After a few weeks, you'd get better at it. Unfortunately, employers want
someone who's already an expert. They aren't comfortable letting someone learn
on the job, even if searching for their purple squirrel means the position is
open for longer.

I got something done in a couple of hours with the "old-fashined" style, when
it probably would have taken me weeks to learn a framework for a simple task.

For a personal project, the plain style is fine.

Most of these MVC frameworks are poorly documented and poorly written. I've
used several that I didn't like. I wouldn't use an MVC framework for my own
projects.

To find a job, they expect you to already be an expert in whatever they are
using. The only way to expand your skillset seems to be: Pick something you
want to learn, and use it for a project at work, even if it isn't the right
choice for your current employer's needs.

------
CRidge
Many projects are small, and even big projects tend to be split into many
smaller projects. In those cases, it is vital that everyone on the team can do
anyone elses job if they have to. You tend to get one role most of the time,
but you need to be able to understand the whole project.

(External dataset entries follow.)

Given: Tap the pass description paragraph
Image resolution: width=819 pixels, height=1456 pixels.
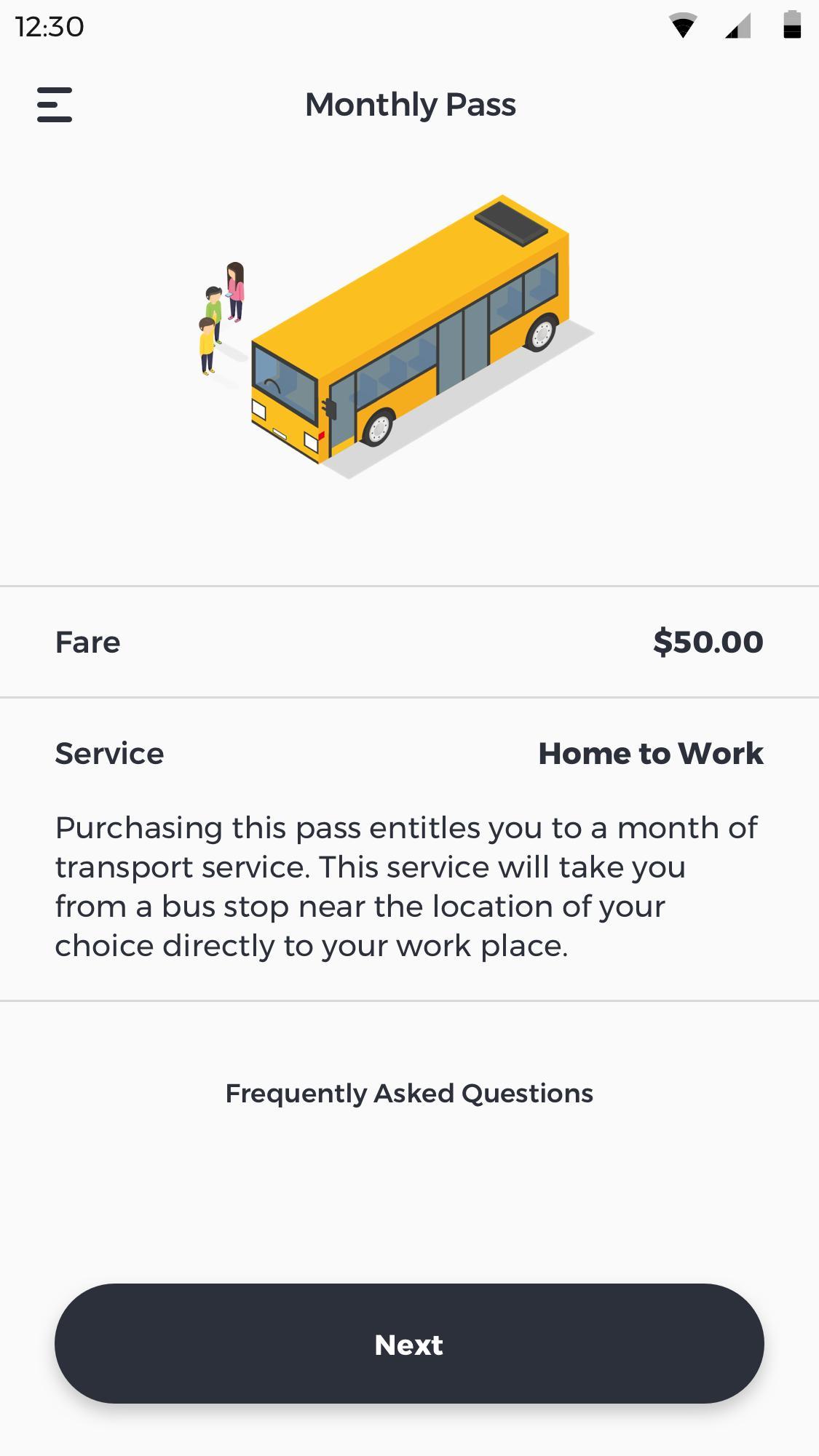Looking at the screenshot, I should [406, 886].
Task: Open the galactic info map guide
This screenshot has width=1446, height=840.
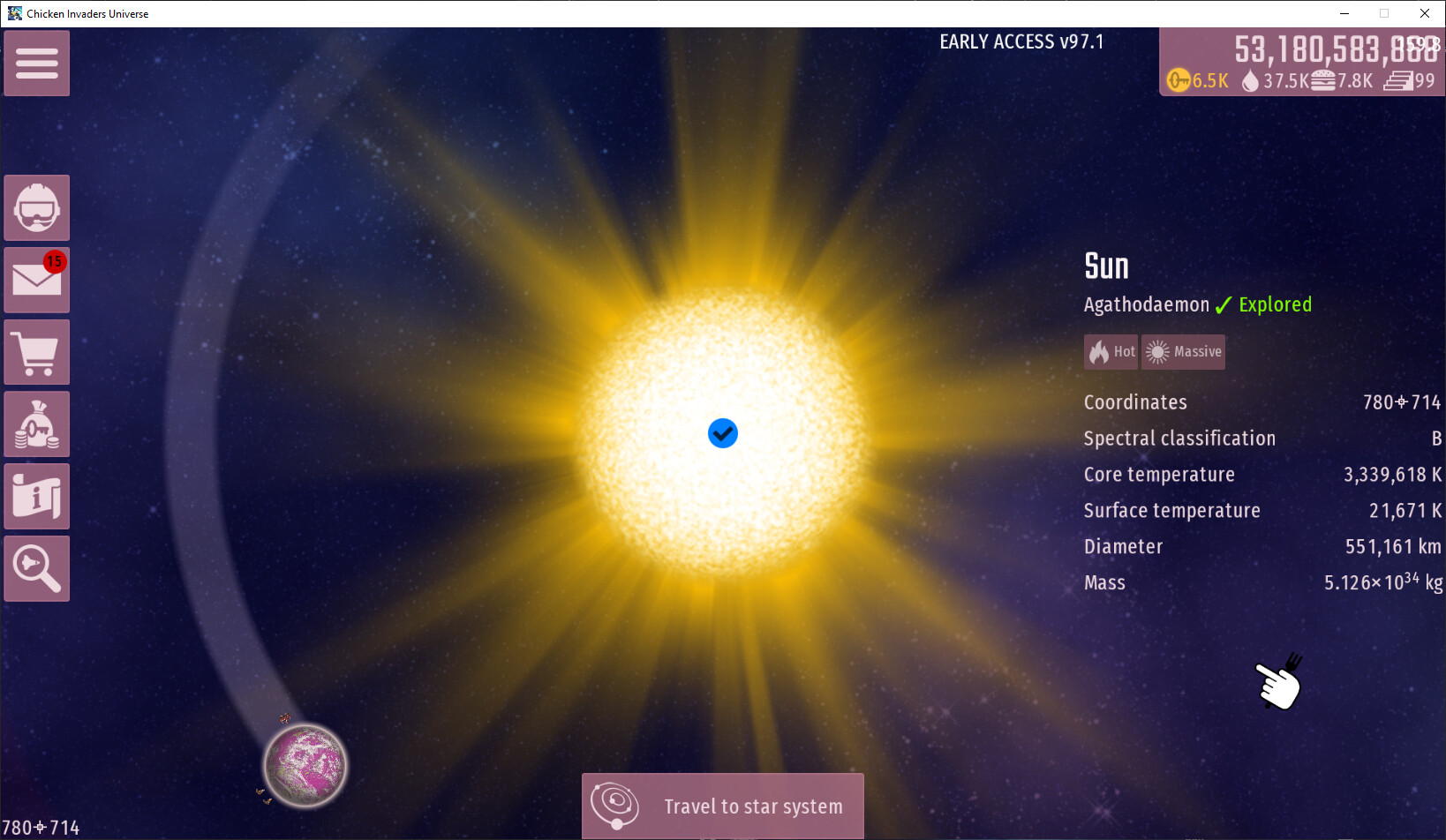Action: click(x=37, y=498)
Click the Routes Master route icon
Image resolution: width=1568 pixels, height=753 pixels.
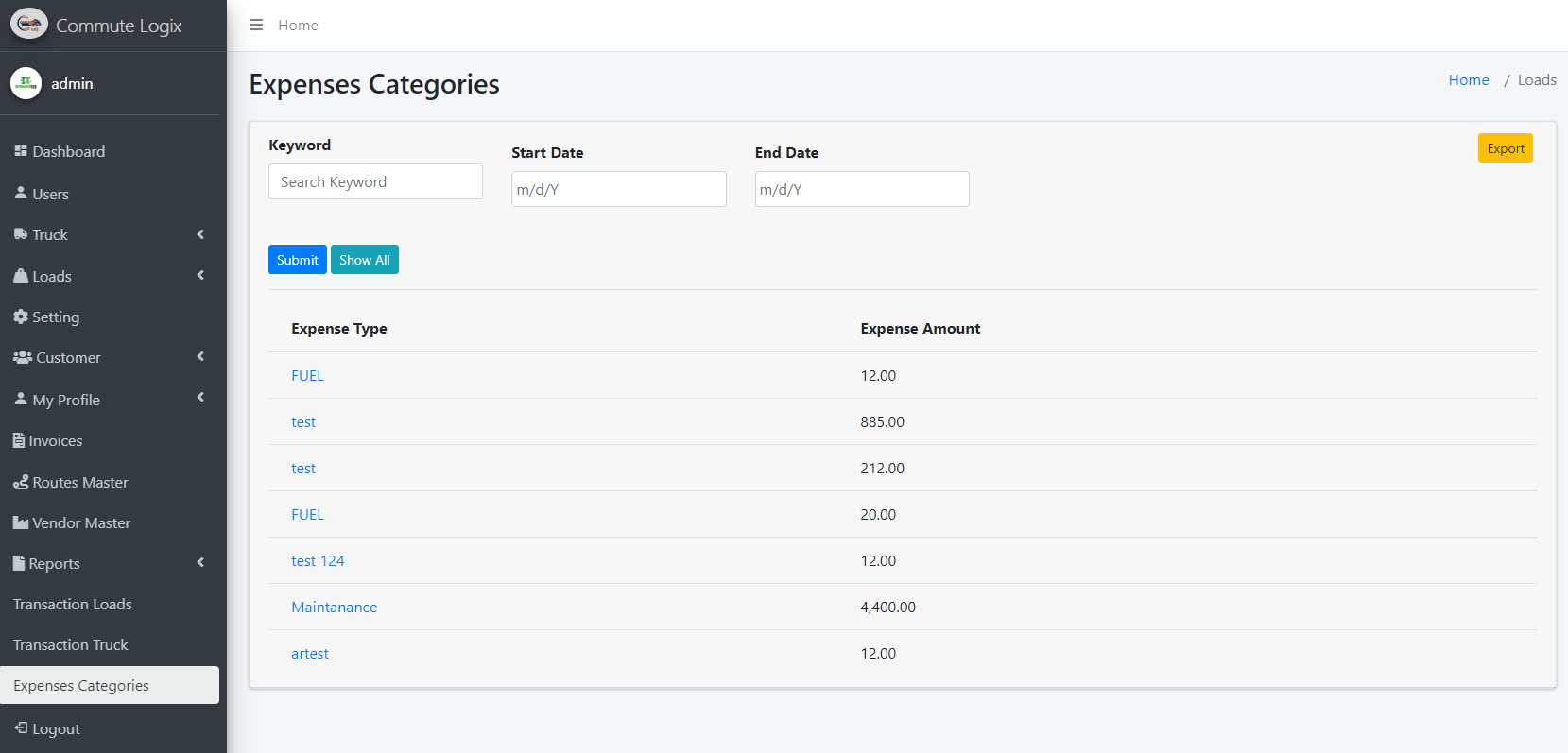21,483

I would recommend looking into "old fashioned", established companies who do
their own development. I've worked with banks a few times, and they seem to
often still do the "database department", "back end department" and "front end
department" thing. I'm sure there are other areas too, but that's the only one
I've had experience with.

------
notduncansmith
In smaller companies, my experience is that you'd be at a distinct
disadvantage compared to most full-stack developers. At larger orgs, however,
there's plenty of room for specialization - depending on the size, "backend
developer" may even be far too broad of a term.

That said, while the front-end can seem scary, it's alright once you dive in.
With 2 years of experience as a Python developer, I wouldn't expect you to
have too much trouble picking up Javascript and HTML/CSS.

------
philjr
Firstly, yes! Typically what you're seeing are smaller companies where
everyone on the team needs to be able to contribute and review everyone elses
work. That's not to say that's all that's out there.

We have whole swaths of teams that just do backend development.

Basically, get in to a larger organisation that allows you to specialize a
little more. Or go work for a company that just sells backend infrastructure /
middleware :-)

------
bewe42
Guess depends on the language, I'm doing Java backend dev since almost 15
years and loving it. I'm developing front-end but only for my own side
projects